Croc Around The Clock

A lot of campers (people who camp, not the equipment used to camp) have a dedicated pair of “shower shoes.” Shower shoes are the ones you wear to and from the bath house; they’re easy to slip on and off and dry quickly if they get wet. Heck, if you don’t want to stand on a possibly sketchy shared shower floor, you can even wear your shower shoes while you shower.

I have been using a pair of flip flops as my shower shoes for several years. They’re… adequate. Honestly, I don’t like flip flops. Never have. I hate the thong between my toes and if the path between the camp site and the bath house isn’t paved, flip flops live up to their name by flipping dirt and debris onto my clean feet. Ugh. I tried using a pair of hiking sandals but those suckers take forever to dry when they get wet. However, I had an epiphany during our road trip last fall. Crocs! Crocs would make the perfect shower shoes. (Many thanks to the unknown person whose Crocs were peeking out of their shower stall at the Vernal, Utah KOA.)

I have never owned Crocs. Let’s face it, they aren’t exactly things of beauty, but they get rave reviews from a lot of people – especially medical professionals.

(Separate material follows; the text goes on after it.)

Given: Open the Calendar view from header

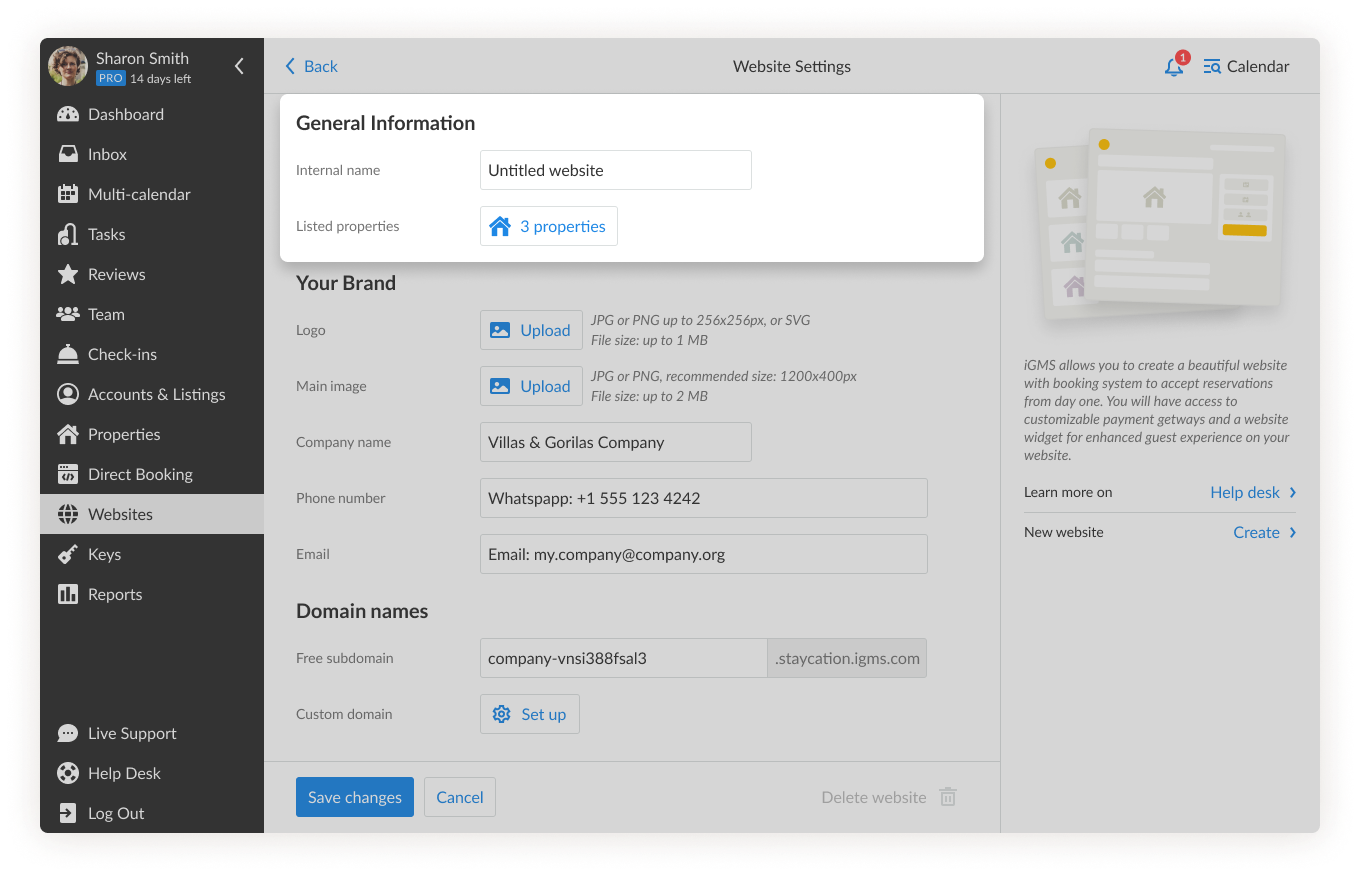Looking at the screenshot, I should pos(1246,67).
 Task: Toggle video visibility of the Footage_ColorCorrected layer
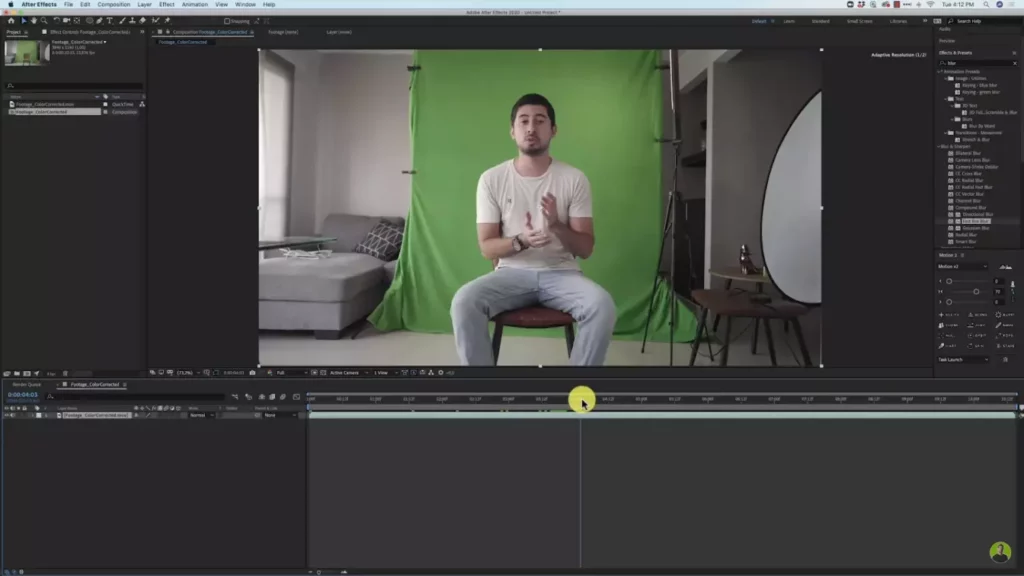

I’m hardly a clothes/shoe snob, so Crocs it is. I also knew the perfect pair to buy. Last year, I got an excited text from my daughter-in-law: “Did you know that they’re making Lisa Frank Crocs?” I did not, but, they are adorable (as are all things Lisa Frank) and I surprised my daughter-in-law with a pair for her birthday. Now, I had the perfect excuse to get a pair of my own!

Ta da!

My Crocs arrived in late October and have been languishing in my closet ever since. (I know, I know. I need to go ahead and put them in the camper so I’ll have them for our next trip.) However, since they are still easily accessible, I’ve been getting some use out of them while I’m recovering from my sprained ankle; they provide arch support and are easy to slide off and on, therefore not hurting my poor foot. I wore them to the doctor’s office last week when I went in for x-rays and all of the nurses loved them! I’m looking forward to adding a splash of happy to our travels with these shoes.

So, Crocs. Yes or no?

Large Headed Ladies

I think the time has come for a new song in the vein of Queen’s classic, Fat Bottomed Girls. The new song should be titled Large Headed Ladies and I volunteer to star in the music video. I look in the mirror and I see a normal, average human being. However, looks can be deceiving and I’m apparently a living chibi or Funko Pop. (Both are characters with large heads.) I generally don’t wear hats for the simple reason that most don’t fit. One size fits all? Ha! Not hardly. Between a large head and extremely thick hair, most “one size” hats just perch precariously on top of my head.

During our visit to Wall Drug, we found a western wear store that sold hats that came in (gasp!) actual sizes. Since that day, I have been the proud owner of a genuine Stetson cowboy hat.

Yee haw!

When I started my part-time job, I needed a sun hat. It took two attempts to find the one pictured in the linked post. I bought the first hat based on a Facebook ad with reviews which mentioned the hat fitting larger heads. Ha! It was so small I gave it to my nine year old grandson. Fortunately, the next hat was a success. Not only does it fit, but the vivid orange makes me easy to find when I’m working out in the orchards.

The most recent hurdle has been trying to find a bicycle helmet. Several months ago, Kenn purchased collapsible bikes for us to take with us when we camp. Sadly, we have yet to use them. We decided a few weeks ago to remedy that situation but that meant finding helmets. Of course it was a cinch for Kenn but for me, not so much. I carefully measured my head and made sure to purchase an appropriately sized helmet. Guess what? It didn’t fit. 🤦‍♀️ So, it was back to the drawing board. Thank goodness for LtMacDaddy and his amazing Amazon review. I purchased the same helmet and he is correct; the helmet also fits my fat head!

Success!

It’s a shame that adults don’t get to wear sparkly multi-colored helmets like kids do. (I’d wear a unicorn helmet in a heartbeat.) While the red is nice, it’s boring. I may apply a coat of my Lisa Frank nail polish to give it a little sparkle. Another downside to owning a red and black helmet as a resident of the state of Georgia is that it will be assumed to have been chosen in support of the University of Georgia Bulldogs. Spoiler alert: it was not and I am not a Bulldogs (or any other team) fan.

So, are you a member of the Large Head Club? If not, what is it like to be able to purchase hats off the rack (so to speak)?